Author Topic: MulCiShell  (Read 4026 times)

0 Members and 1 Guest are viewing this topic.

November 02, 2009, 06:37:22 pm
Read 4026 times

Cyclone

  • Newbie

  • Offline
  • *

  • 3
My website was once infected with MulCiShell.

I thought it would be a good idea to save the source, as it would be useful for removing the virus.

I analyzed it with a bunch of friends, we figured it out mostly.

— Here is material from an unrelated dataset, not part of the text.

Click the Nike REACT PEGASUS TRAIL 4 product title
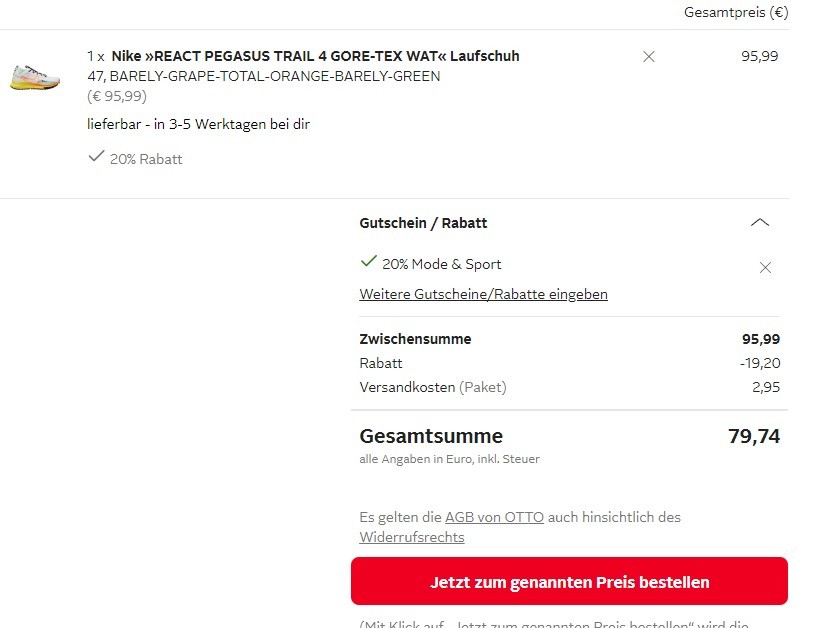Screen dimensions: 825x628 [315, 56]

How to know your site is infected:

-Files you do not recognize are on the server (specifically mshell.php)
-In your logs, odd file downloads will have occurred
-Some images may not load properly

What this shell does:

-Duplicates: It creates copies of itself in every writable directory
-Infects: Attaches malicious javascript to your pages
-Shell Access: Gives the hacker shell access
-Passwords: Brute forces FTP and MySQL passes
-File Manager: It allows the hacker to access all your files
-Complete Backup: The hacker can download all files in one click

How the hacker can get this onto your site:

-SQL injection
-FTP access

How you can remove this shell:

-If the mshell.php files are still on the server, view it in browser (it won't exploit your browser, thatd be pointless for the hacker then) and click kill shell. This should remove all instances of mshell.php. This is only if the hacker left that though!
-Search for base64_decode in all your files, this should remove some infections
-Search your databases for anything abnormal
-If none of these work and your site is still infected, it may be best to simply start over with a blank, uninfected site

Be sure to change your passes regularly!!!

How you can prevent the shell from getting on your site:

-Fix SQL Injection loopholes
-Uninstall modifications you don't need
-CHMOD your directories to prevent writing by PHP, if a script requires a 0777 directory, check it regularly for odd files

Things the shell script exploits when on your site:

-/include/
-/includes/
-/inc/
-/mybb/
-/phpbb/
-/phpbb3/
-/forum/
-/forums/
-/board/
-/boards/
-/bb/
-/discuss/

WHAT TO DO THE SECOND YOU FIND OUT YOUR SITE IS INFECTED
-It may be a good idea to take your site offline. Mess up your .htaccess file a bit and cause a 500 error if needed.
-Scan your files. I don't know if ClamAV can detect this shell, but its a good idea to try anyway
-Uninstall forum modifications you DON'T NEED
-Remove mshell.php ASAP, anyone who visits the URL can access your files, and passes, and everything else.

I hope my analysis of the MulCiShell will help you remove it and keep it from getting on your system! If you want the source, ask and I will post it. The shell itself has nothing about the actual injection and uploading, so its not going to be a threat.

NOTE: Even if you run this on your localhost, itll infect when run, so be careful!